What you have to do |
Find the line with "[Gulfstream G IVSP | Exterior Side]" in the entries below. Repeat it, every following line, and the line with "Collapse All (14, 654)", exactly and with nothing added.

————————

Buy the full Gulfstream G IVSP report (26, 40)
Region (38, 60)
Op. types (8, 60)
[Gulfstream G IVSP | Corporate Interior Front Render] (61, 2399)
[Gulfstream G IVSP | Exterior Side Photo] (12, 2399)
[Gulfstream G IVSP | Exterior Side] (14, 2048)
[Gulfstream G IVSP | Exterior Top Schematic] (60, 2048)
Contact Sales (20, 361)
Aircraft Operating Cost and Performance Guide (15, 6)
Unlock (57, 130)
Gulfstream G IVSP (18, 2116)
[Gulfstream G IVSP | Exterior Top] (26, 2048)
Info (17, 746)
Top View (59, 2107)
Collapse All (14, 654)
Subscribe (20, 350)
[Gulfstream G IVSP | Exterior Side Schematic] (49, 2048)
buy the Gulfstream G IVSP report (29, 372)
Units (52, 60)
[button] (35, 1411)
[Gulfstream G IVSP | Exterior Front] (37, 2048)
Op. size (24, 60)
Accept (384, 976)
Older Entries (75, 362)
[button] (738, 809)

————————

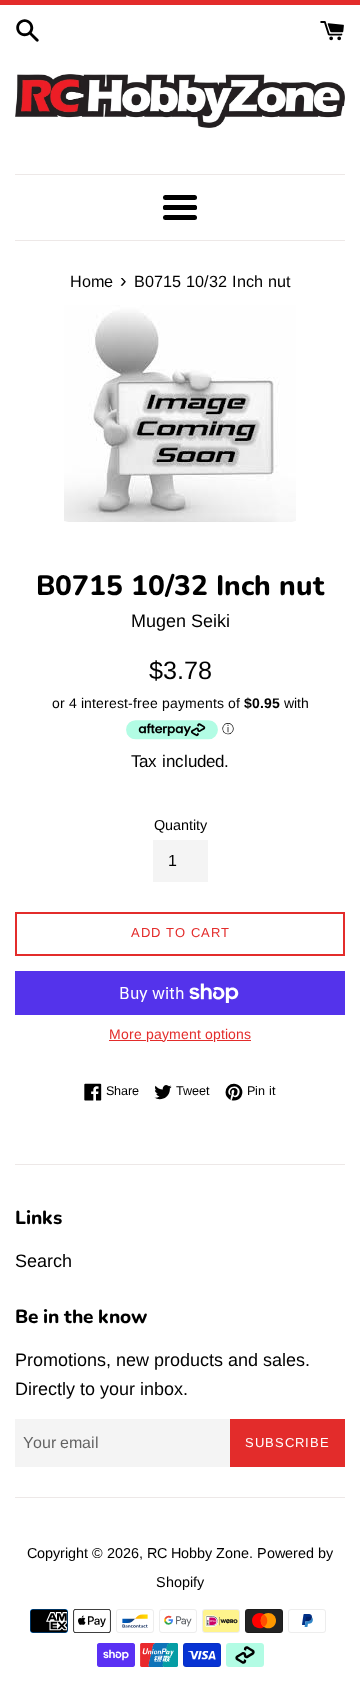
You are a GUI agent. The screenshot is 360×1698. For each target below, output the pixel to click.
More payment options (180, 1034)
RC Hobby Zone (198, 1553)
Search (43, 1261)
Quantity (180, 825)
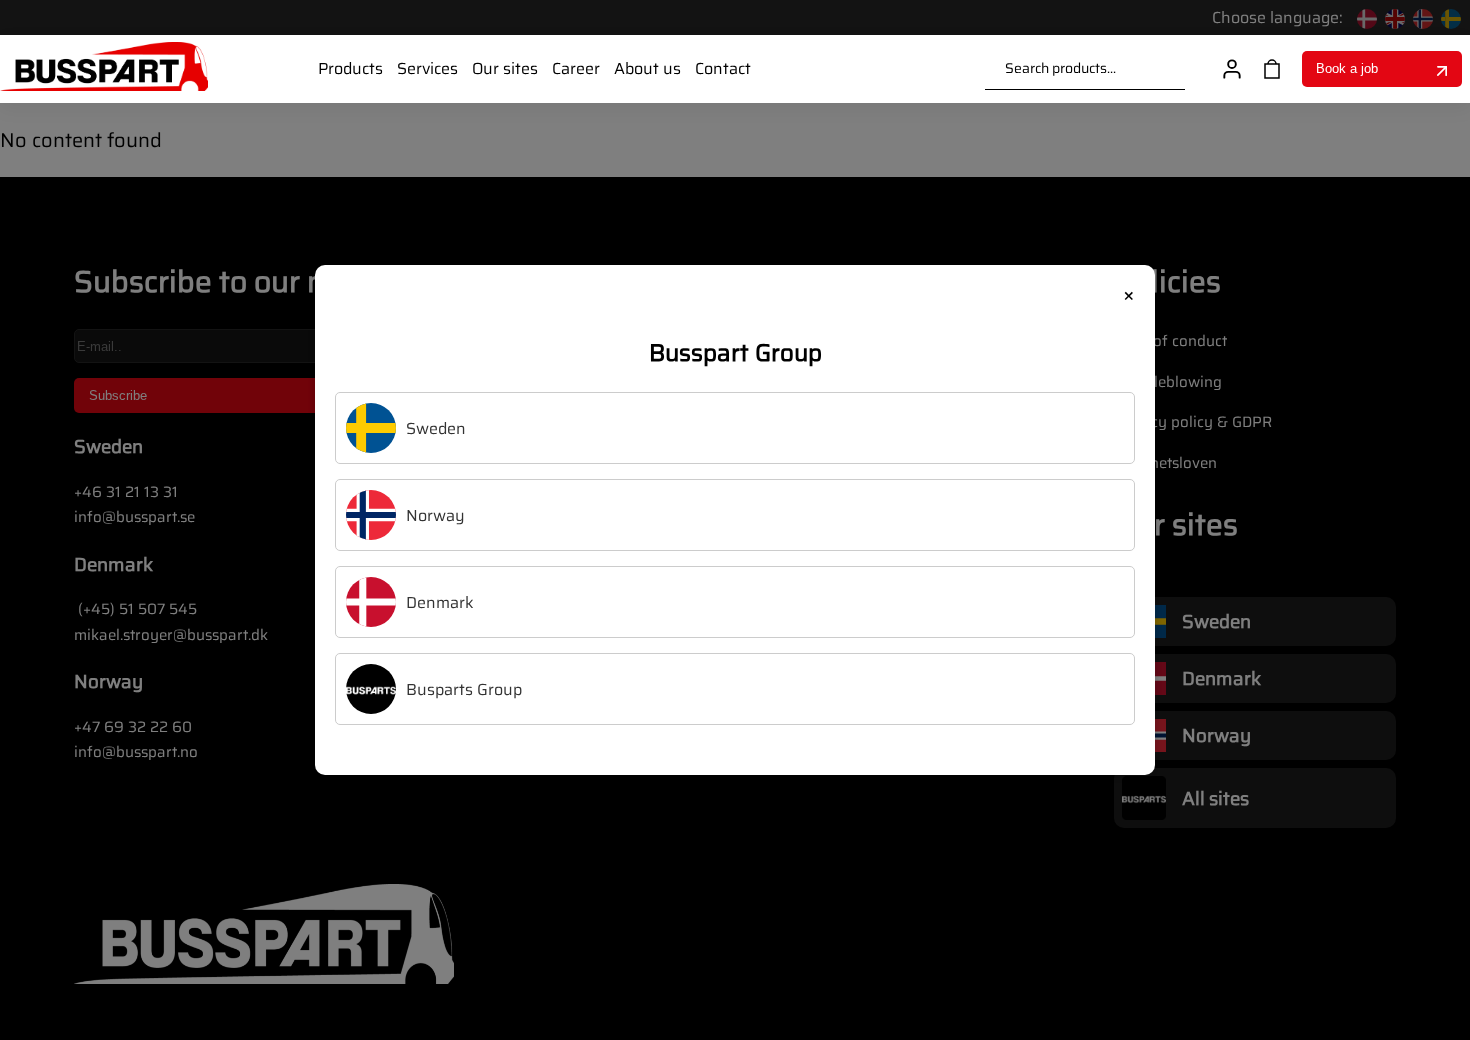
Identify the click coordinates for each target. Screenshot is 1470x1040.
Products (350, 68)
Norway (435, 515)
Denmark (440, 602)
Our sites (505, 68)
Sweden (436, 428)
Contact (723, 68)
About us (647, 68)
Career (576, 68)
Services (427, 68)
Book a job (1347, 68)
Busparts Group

————————

Answer area |
[Gulfstream G IVSP | Exterior Side] (14, 2048)
[Gulfstream G IVSP | Exterior Top Schematic] (60, 2048)
Contact Sales (20, 361)
Aircraft Operating Cost and Performance Guide (15, 6)
Unlock (57, 130)
Gulfstream G IVSP (18, 2116)
[Gulfstream G IVSP | Exterior Top] (26, 2048)
Info (17, 746)
Top View (59, 2107)
Collapse All (14, 654)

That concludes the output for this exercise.